A 2 year old might not understand molecules and chemical bonds, but he will have fun using small muscles building with marshmallows and toothpicks while his older brothers build carbon dioxide or water molecules. When we have made lapbooks in the past, I make a simpler version for the younger kids with less writing and more pictures. Almost any lesson can be simplified or made more complicated so that there is something for every age. You would be amazed at what young kids pick up and remember as they learn alongside older children.
Even when working on bookwork, I try to include everyone. If older ones are working in handwriting or copywork, younger ones can be coloring at the table too. Extra math manipulatives can be built with by a younger child while the older one uses them with his lessons.
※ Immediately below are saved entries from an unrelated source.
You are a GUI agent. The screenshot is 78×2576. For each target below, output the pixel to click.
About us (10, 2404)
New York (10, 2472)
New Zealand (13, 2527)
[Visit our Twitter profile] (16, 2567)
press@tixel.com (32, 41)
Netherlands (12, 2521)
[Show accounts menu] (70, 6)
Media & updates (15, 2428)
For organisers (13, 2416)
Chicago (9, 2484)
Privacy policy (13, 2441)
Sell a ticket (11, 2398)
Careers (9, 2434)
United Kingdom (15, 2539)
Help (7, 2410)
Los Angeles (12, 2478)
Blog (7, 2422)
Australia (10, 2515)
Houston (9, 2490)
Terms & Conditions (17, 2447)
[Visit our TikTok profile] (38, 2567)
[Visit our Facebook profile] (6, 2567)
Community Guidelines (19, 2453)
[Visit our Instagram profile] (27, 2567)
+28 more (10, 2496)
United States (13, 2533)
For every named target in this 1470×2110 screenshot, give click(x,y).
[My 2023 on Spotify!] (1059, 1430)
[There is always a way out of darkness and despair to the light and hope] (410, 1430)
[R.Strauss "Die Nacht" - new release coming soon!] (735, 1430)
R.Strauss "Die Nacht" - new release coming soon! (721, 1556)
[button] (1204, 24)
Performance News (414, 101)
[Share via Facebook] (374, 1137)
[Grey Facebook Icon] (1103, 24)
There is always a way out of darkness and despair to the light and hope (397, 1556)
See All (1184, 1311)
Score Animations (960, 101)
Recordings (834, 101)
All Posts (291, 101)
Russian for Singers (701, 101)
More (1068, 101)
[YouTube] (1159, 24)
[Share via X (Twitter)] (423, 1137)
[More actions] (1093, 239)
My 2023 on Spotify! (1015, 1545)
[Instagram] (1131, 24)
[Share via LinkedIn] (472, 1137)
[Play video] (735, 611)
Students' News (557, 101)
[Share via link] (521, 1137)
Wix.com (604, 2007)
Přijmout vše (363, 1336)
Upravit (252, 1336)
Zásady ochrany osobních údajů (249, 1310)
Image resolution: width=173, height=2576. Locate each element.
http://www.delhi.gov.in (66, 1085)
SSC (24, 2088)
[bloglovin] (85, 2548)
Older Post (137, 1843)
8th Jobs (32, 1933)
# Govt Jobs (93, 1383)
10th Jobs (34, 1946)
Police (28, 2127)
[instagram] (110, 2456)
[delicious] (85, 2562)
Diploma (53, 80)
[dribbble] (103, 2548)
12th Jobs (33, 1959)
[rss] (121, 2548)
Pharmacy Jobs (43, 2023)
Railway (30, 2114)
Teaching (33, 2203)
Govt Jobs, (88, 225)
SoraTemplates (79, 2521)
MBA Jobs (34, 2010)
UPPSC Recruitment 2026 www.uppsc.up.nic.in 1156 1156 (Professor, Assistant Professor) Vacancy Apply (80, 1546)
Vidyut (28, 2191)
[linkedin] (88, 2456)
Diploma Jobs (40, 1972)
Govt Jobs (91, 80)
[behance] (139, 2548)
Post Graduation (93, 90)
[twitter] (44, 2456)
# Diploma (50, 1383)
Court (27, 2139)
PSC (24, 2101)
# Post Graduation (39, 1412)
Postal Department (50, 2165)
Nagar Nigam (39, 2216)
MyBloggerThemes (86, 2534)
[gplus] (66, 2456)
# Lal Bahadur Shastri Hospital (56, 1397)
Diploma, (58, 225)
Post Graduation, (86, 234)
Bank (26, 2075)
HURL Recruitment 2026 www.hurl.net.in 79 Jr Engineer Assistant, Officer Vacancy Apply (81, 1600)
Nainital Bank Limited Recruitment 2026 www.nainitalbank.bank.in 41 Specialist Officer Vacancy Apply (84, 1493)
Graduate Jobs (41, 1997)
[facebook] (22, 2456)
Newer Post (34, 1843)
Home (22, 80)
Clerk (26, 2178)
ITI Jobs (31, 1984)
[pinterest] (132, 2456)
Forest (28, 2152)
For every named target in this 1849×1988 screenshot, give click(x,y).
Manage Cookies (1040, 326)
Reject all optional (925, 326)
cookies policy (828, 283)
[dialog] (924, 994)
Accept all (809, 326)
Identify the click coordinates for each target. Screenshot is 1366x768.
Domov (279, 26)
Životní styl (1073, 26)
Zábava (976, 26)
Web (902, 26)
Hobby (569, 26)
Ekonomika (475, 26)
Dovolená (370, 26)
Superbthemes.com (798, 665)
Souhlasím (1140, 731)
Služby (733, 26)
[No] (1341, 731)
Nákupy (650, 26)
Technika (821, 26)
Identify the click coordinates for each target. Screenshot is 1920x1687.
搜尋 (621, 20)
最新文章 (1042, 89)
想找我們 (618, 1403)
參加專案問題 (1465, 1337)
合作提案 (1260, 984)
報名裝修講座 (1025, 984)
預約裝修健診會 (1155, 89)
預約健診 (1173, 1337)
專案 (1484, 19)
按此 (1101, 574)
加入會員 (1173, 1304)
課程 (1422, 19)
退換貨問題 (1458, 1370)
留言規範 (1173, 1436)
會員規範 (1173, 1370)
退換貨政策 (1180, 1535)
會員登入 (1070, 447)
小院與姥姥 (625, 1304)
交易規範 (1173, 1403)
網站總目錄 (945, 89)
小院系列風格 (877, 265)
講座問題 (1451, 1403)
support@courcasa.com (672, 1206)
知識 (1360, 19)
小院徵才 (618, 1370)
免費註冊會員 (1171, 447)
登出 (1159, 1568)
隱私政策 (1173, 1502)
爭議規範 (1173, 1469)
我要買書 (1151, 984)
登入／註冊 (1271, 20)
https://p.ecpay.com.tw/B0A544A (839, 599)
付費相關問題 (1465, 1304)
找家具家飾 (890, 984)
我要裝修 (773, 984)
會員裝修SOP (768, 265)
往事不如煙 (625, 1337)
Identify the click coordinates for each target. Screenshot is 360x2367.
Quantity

When you have young children you have to learn to be flexible. Don’t be a slave to your schedule. If it is not working, change it. Just because public school starts bright and early in the morning doesn’t mean you have to. Do your history reading during lunch time. Have math lessons during nap time. Take turns reading books aloud at bedtime- you read one, he reads one- to get that reading practice in. Find what works for your family and do that instead. If your infant or toddler is having a bad day and just not being agreeable, take a break for a bit and try again later after some outside time or other fun activity. Take your learning on the road and allow natural exploration to take over instead of book work.
There will be days when you feel like nothing is getting done and your toddler is getting into everything. And there will be days when everything falls into place. Just keep your eye on the ultimate goal- happy kids who love to learn.